2.      Take care of your own dirty laundry
Our Grandmothers generation also laundered all of the families clothing – there was no dry-cleaning bill each week, just a bit of elbow grease and a commitment of a few hours of her time to get the family laundry done.  Sure, it’s a chore, but not one that you have to commit to on your own.  Make it a family task, and you even get to spend some fun  time together with your spouse – and your kids – as you sort and fold the laundry. 

3.      Don’t be afraid of wearing hand-me-downs or recycling the clothing dollar
There is no shame in wearing hand-me-downs, or in snapping up bargains from the thrift store.  It’s an economical way to clothe yourself – and your family – and also a way to get your own ‘unique’ style happening.  But if hand-me-downs and thrift stores are not your thing, try selling your old clothes that no longer fit or you no longer wear on eBay or at a Yard Sale, and recycle that clothing dollar.  You can shop at your favorite department store afterwards for new clothes totally guilt free, knowing that the money you spent came from the sale of clothes you no longer wore.

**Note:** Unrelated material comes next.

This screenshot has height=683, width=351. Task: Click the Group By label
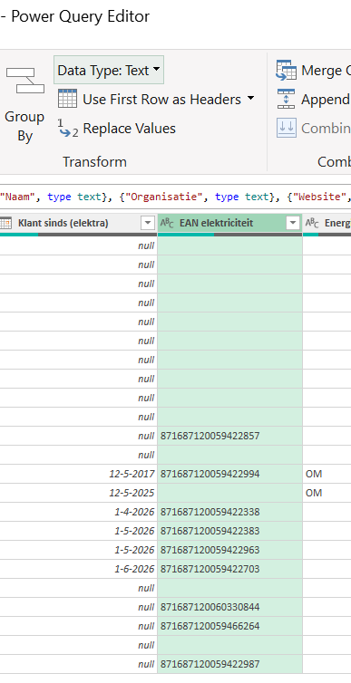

4.      Avoid buying Champagne on a Beer Budget
We’ve all heard the saying ‘you can’t buy champagne on a beer budget’.  Well, have you heard that you can’t buy prime rib on a ground beef budget?  “Recession Cooking” is a well known way to keep your grocery bill down, whilst still serving up tasty food to your family each night, and there are loads of websites and books dedicated to this subject to help you on your way.  Most notably is Erin Chase from 5 Dollar Dinners (www.5dollardinners.com), who achieved sensational success with her website, and subsequently her  book, 5Dollar Dinners.  Yes, it’s true.  You can feed your family for $5 per meal.  That’s less than the price of a Big Mac Value Meal for your entire family!

5.      Rethink your subscriptions
It’s the re-occurring monthly expenses that really add up to a big chunk of your income, and it’s a good idea to regularly revisit whether your expenditure is realistic for your current situations.  Phone Plans are usually something that you can tweak to get a better deal and save some money on your bill each month.  Cable TV plans are also another way to cut down on expenditure – do you really watch any shows on those premium channels that are ‘extras’ on your bill each month?  If not, cancel the channel subscription, and your monthly bill will be much more pleasing to the eye. 

With a little common sense, and some personal commitment to cutting costs, you’ll soon be on your way to cashing in on big savings with a little bit of sacrifice.